After all, these harmful foods will still be for sale. At the train or bus station, in the supermarket or convenience store, part of your meal package. And they will remain cheaper than healthier options in many cases – and always much harder to resist. Unless you change these basic things, you will never eradicate obesity.

Ultimately, the only belt-tightening this policy will do will be those of broadcasters, advertisers and similar industries, whose losses, by some calculations, could easily run into the hundreds of millions. Let’s not forget that these are all businesses on which thousands of jobs and livelihoods depend.

But as we have already seen in this Labor government, job losses, especially in the private sector, are not really something to worry about.

You could even argue that Labour’s aim is to limit private entrepreneurship and choice as much as possible (see also private schools, the agricultural tax and the recent increase in national insurance for employers) while at the same time expanding the reach of the public sector expand (repeated wage increases and gold-plated pensions). And if that means state censorship, then so be it.

In that respect, this ban serves Labor’s objectives perfectly.

It bashes exactly the kind of people this government likes to bash, broadens the reach of the Nanny State, limits individual choice – and arguably limits freedom of expression by cutting off revenue to broadcasters, internet platforms, independent content creators, publishers and other organizations that rely on advertising revenue to fund their work. Smart.

If you don’t believe me, just look at what Sadiq Khan, Labour’s ‘pioneering’ Mayor of London, has come up with.

He introduced his own ban on junk food advertising on the capital’s public transport network in 2019, and this ban is strictly enforced.

In March, for example, it emerged that comedian Ed Gamble was forced to redesign his tour poster because it showed him eating a hot dog. The offending sausage did not comply with Khan’s rules and had to be replaced with a cucumber, with somewhat surreal results.

A company advertising artisanal cheeses was banned because the fat content of its products was too high.

But then, last week, in the run-up to the vote on assisted dying in the House of Commons, tube stations were suddenly decorated with posters from the pressure group Dignity in Dying.
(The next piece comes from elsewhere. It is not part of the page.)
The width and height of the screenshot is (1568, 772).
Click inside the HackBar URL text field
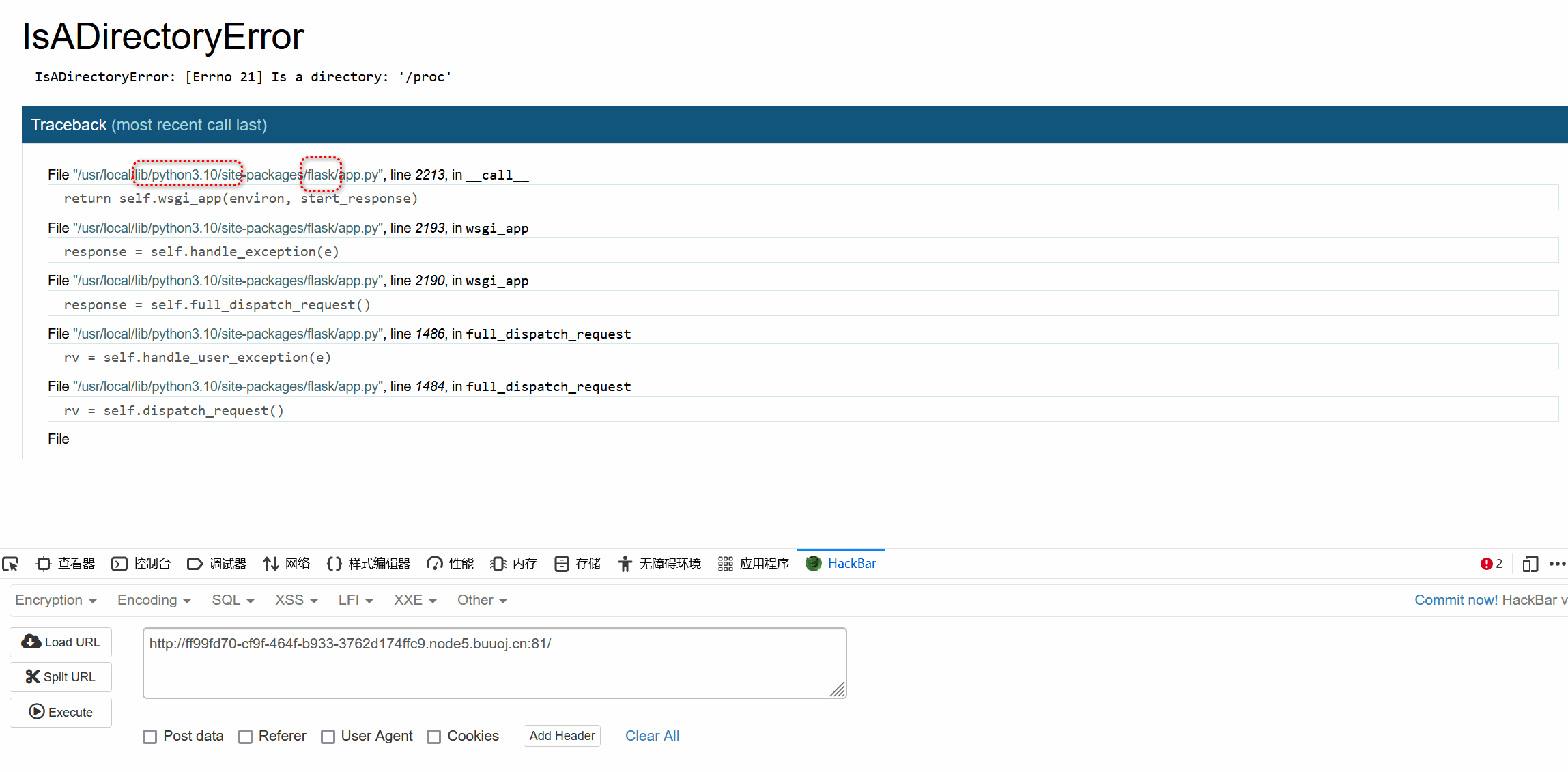494,663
In one, an attractive blonde in striped satin pajamas dances around her kitchen as if she has just won the lottery.

“My dying wish is that my family doesn’t have to see me suffer,” the caption reads.
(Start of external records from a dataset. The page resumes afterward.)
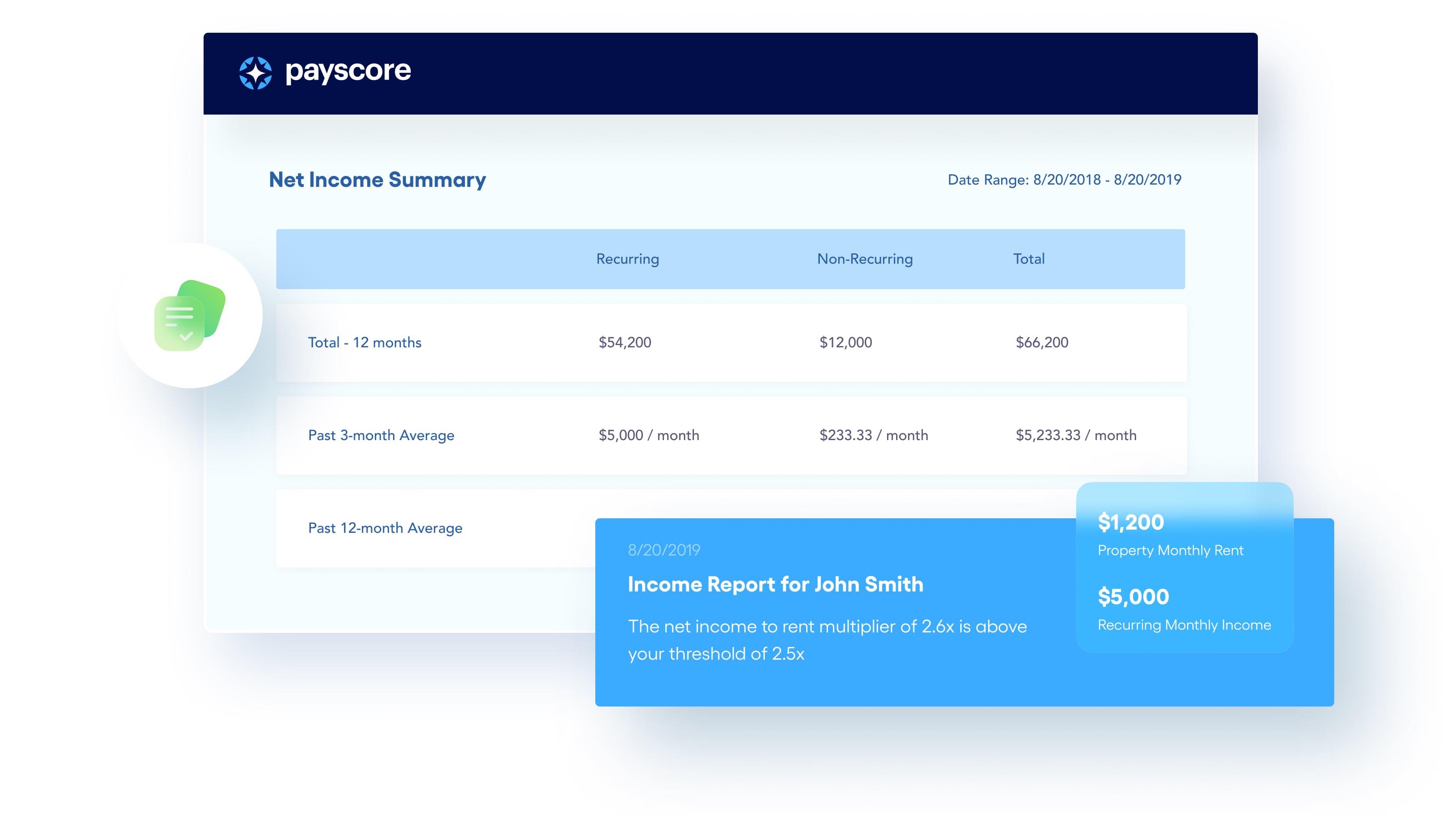This screenshot has height=832, width=1456.
Task: Click the $5,000 Recurring Monthly Income figure
Action: [x=1133, y=596]
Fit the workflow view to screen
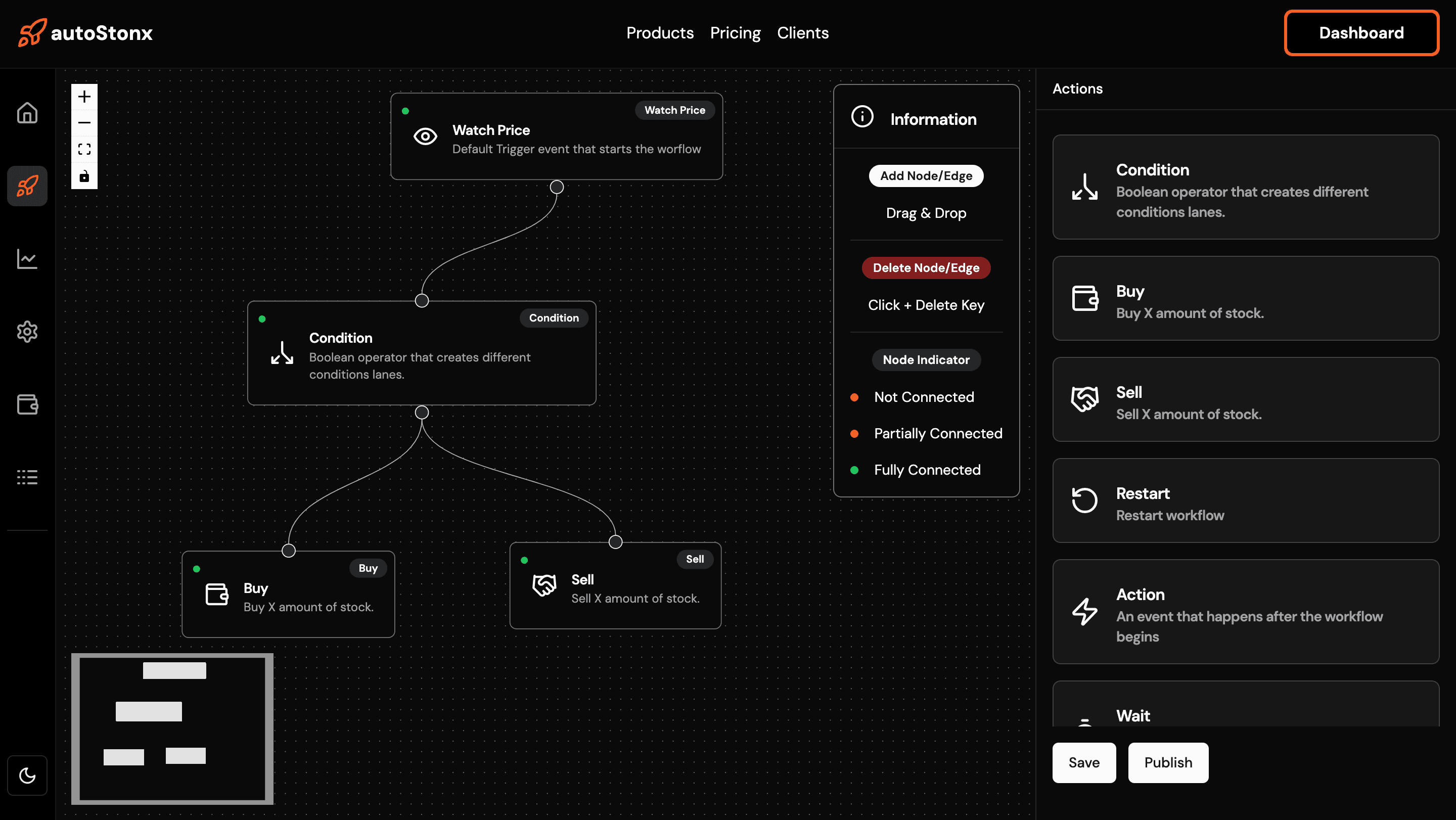This screenshot has height=820, width=1456. click(x=84, y=150)
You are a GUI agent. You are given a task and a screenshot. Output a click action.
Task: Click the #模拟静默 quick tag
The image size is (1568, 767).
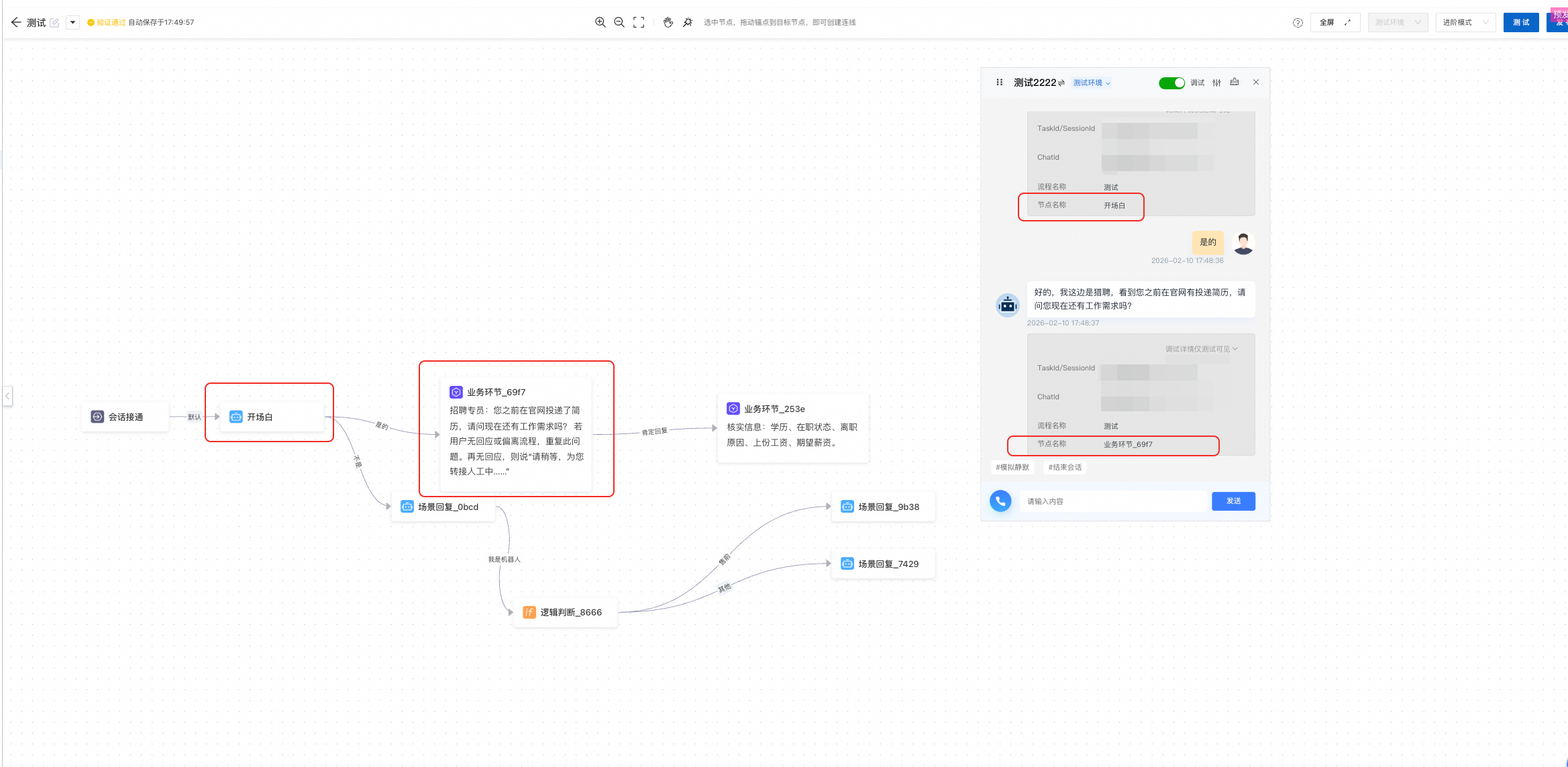1012,467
In another, a woman laughs as she strums a guitar. Once again the caption reads: ‘My dying wish is to play with the ones I love.’ The general impression is that assisted death, far from being the last resort of desperate people, is an attractive and rather cool lifestyle choice.
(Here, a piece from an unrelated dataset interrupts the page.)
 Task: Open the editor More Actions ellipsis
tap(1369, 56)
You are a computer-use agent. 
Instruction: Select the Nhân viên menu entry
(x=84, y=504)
In other words, no cheese or sausages for you kids – but if you want to sandwich yourself, go ahead. Tell me, what kind of twisted logic is that? Transport for London (TfL) insisted the obituaries were ‘compliant’ with the rules.

But it doesn’t end there. TfL also recently gave the green light to posters featuring controversial Muslim preacher Ismail ibn Musa Menk, known as Mufti Menk. Pictured surrounded by flaming US dollar bills, he is advertising an Islamic financial vehicle.

Mr Menk, who once preached that gays were “worse than animals”, has been accused of pushing “segregationist and divisive teachings” and banned from Singapore and Denmark for his extreme views.

And yet apparently none of these things are a problem under Mr. Khan. Once again, the Labor apparatchiks are proving that it’s one rule for them – and for everyone else, a hard whack on the knuckles with a ruler.

Of course, we need to tackle the obesity crisis in this country. But censorship and handing over control to the Nanny State is not the way to address this.

Ultimately, the only growth these policies will stifle will be that of the country’s creative industries – while adding to the ever-expanding waistline of the bloated public sector.

In other words: Labour’s dream, everyone else’s nightmare.